━━━ Page excerpt

FEROEN J. BETTS, ETC., ET AL.,

DEFENDANTS-APPELLANTS. Case No. 1-09-17, 18

Appeal from Allen County Common Pleas Court Trial Court Nos. CV-2008-143 and CV 2008-156

Judgments Affirmed

Date of Decision: November 9, 2009

APPEARANCES:

Janine T. Avila for Appellant, Feroen J. Betts

Steven B. Ayers and Daniel I. Graham, Jr. for Appellees, American Alternative Insurance Corporation

D. John Travis for Appellee, Federal Insurance Company

Christine M. Bollinger for Appellee, Executive Coach Luxury Travel

John Smalley for Appellants Adkins, Holp, Grandey and Miller

David W. Stuckey for Appellee Arend

Stephen V. Freeze for Appellee Hartford Fire Insurance Co.

Michael Borer for Appellee Niemeyer

James E. Yavorcik for Appellant Berta

Douglas Desjardins for Appellant, Geneva Ann Williams

-2- Case No. 1-09-17, 18

SHAW, J.

{¶1} Defendant/Intervenors-Appellants Feroen J. Betts, Etc., et al.

(“Intervenors”) appeal from the February 25, 2009 Judgment Entry of the Court of

Common Pleas, Allen County, Ohio, granting summary judgment in favor of

Plaintiffs-Appellees Federal Insurance Company (“Federal”) and American

Alternative Insurance Corporation (“American”) and denying the Intervenors’

motion for summary judgment.

{¶2} This matter arises out of a bus crash occurring on March 2, 2007.

Bluffton University’s (“Bluffton”) baseball team had been scheduled to play a

series of games in Sarasota, Florida. Bluffton hired Executive Coach Luxury

Travel, Inc. (“Executive Coach”) to provide coach bus transportation for the

players from Bluffton, Ohio, to the games in Sarasota, Florida.

{¶3} On March 2, 2007, the bus carrying the Bluffton baseball team was

involved in a crash in Atlanta, Georgia. Five baseball players, bus driver Jerome

Niemeyer (“Niemeyer”), and Niemeyer’s wife were killed in the accident.

Numerous other occupants of the bus were injured in the crash.

━━━━━━
━━━ Material provided

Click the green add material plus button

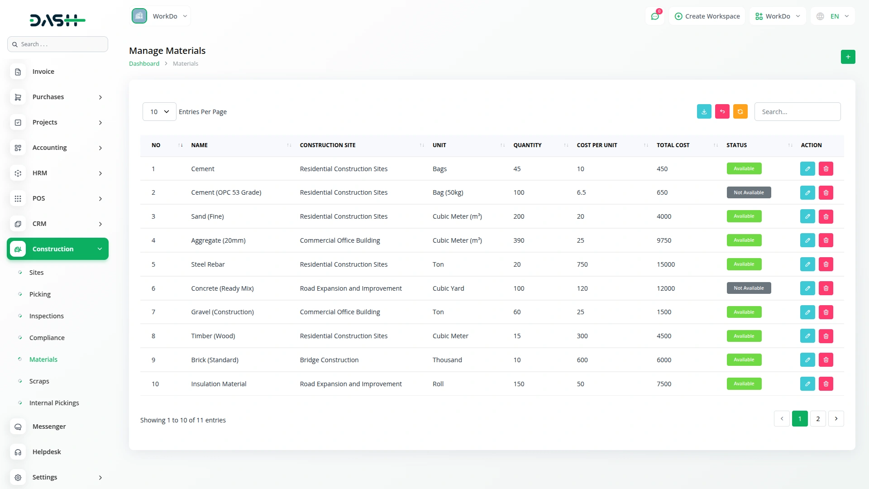pos(848,57)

━━━━━━

● What to work on
Repeat the part of the court opinion that begins at the words "involved in a" and stops after "in the accident.". The material is separate from the court opinion.

● Answer to the exercise
involved in a crash in Atlanta, Georgia. Five baseball players, bus driver Jerome

Niemeyer (“Niemeyer”), and Niemeyer’s wife were killed in the accident.